*Brief*: Retype the data that follows exactly. No pictures belong in the copy.

▶

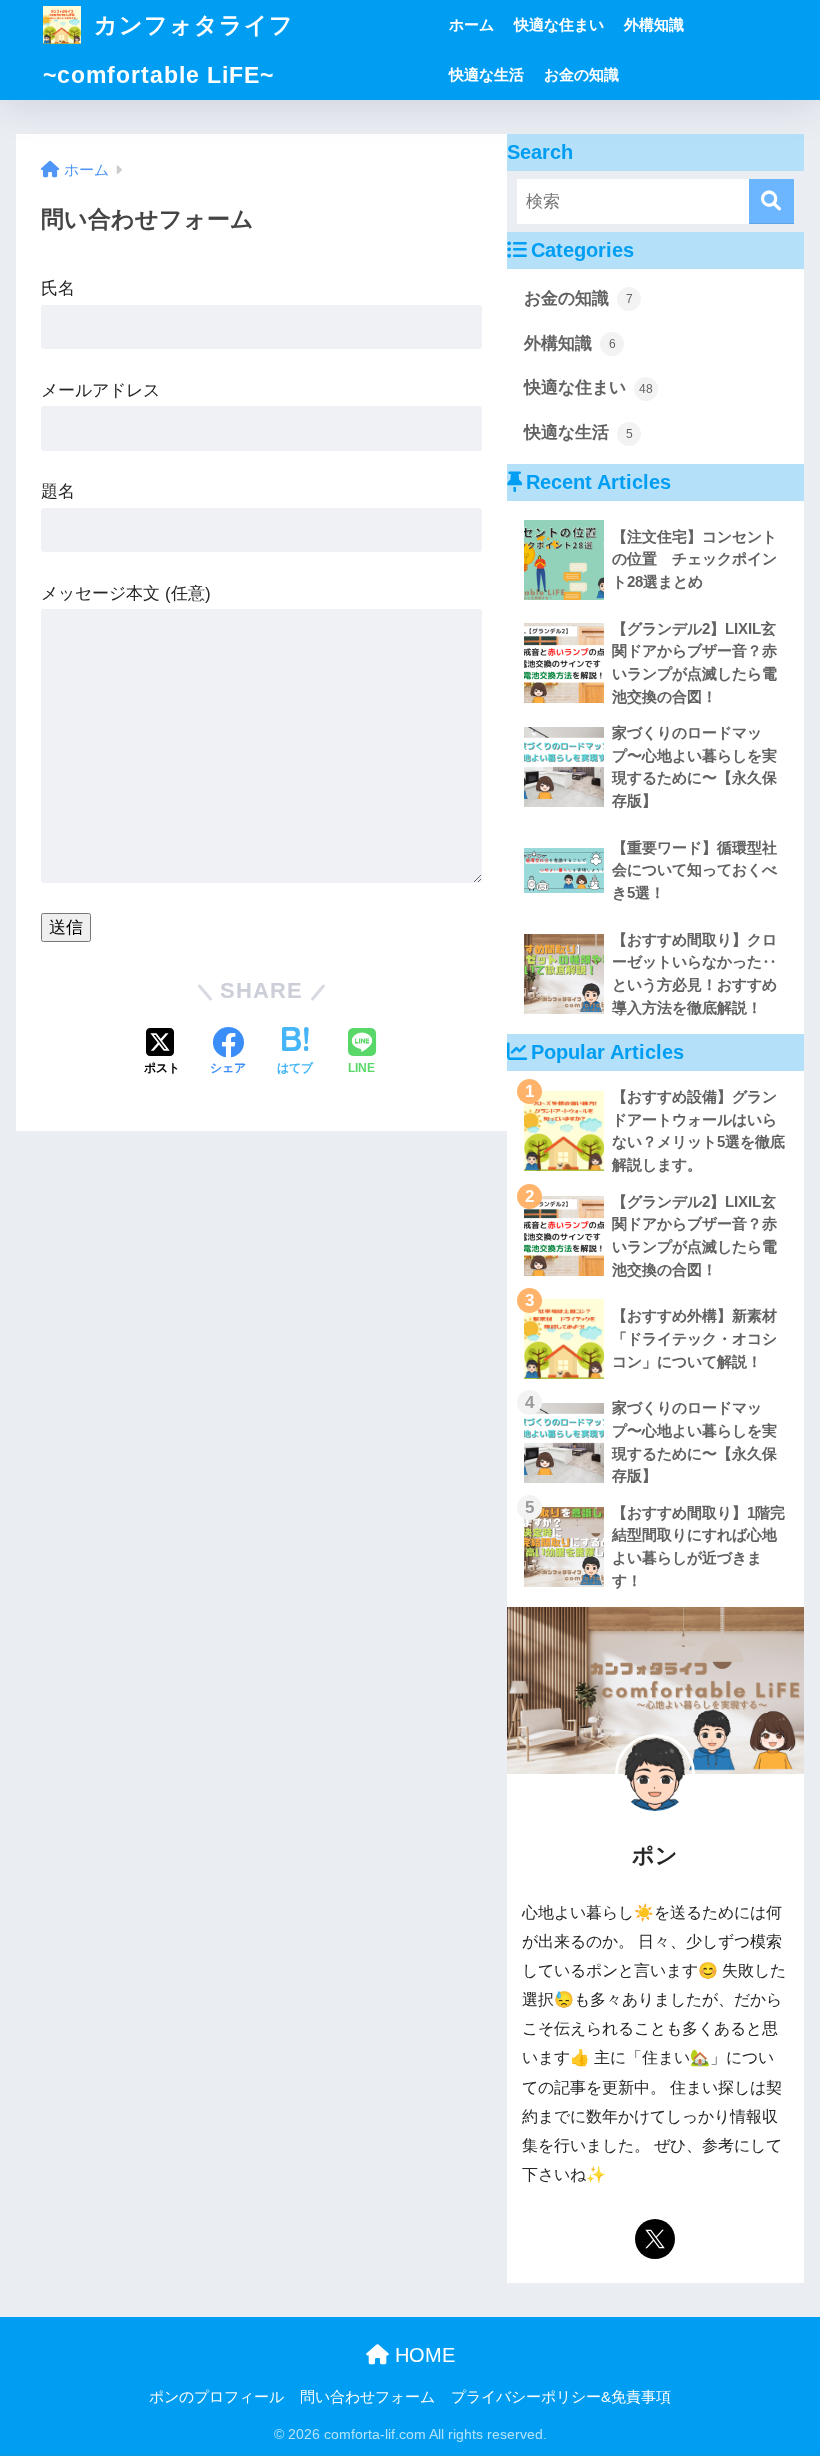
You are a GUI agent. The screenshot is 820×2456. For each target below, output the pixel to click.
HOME (422, 2355)
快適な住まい (559, 24)
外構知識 (654, 24)
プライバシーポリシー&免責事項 (561, 2397)
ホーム (471, 24)
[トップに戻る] (27, 2359)
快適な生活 (486, 74)
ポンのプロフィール (216, 2397)
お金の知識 (581, 74)
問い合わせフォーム (367, 2397)
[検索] (771, 201)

◀

*Answer section*:
You are a GUI agent. The screenshot is 820×2456. For each target below, output the pixel to click.
HOME (422, 2355)
快適な住まい (559, 24)
外構知識 (654, 24)
プライバシーポリシー&免責事項 (561, 2397)
ホーム (471, 24)
[トップに戻る] (27, 2359)
快適な生活 (486, 74)
ポンのプロフィール (216, 2397)
お金の知識 (581, 74)
問い合わせフォーム (367, 2397)
[検索] (771, 201)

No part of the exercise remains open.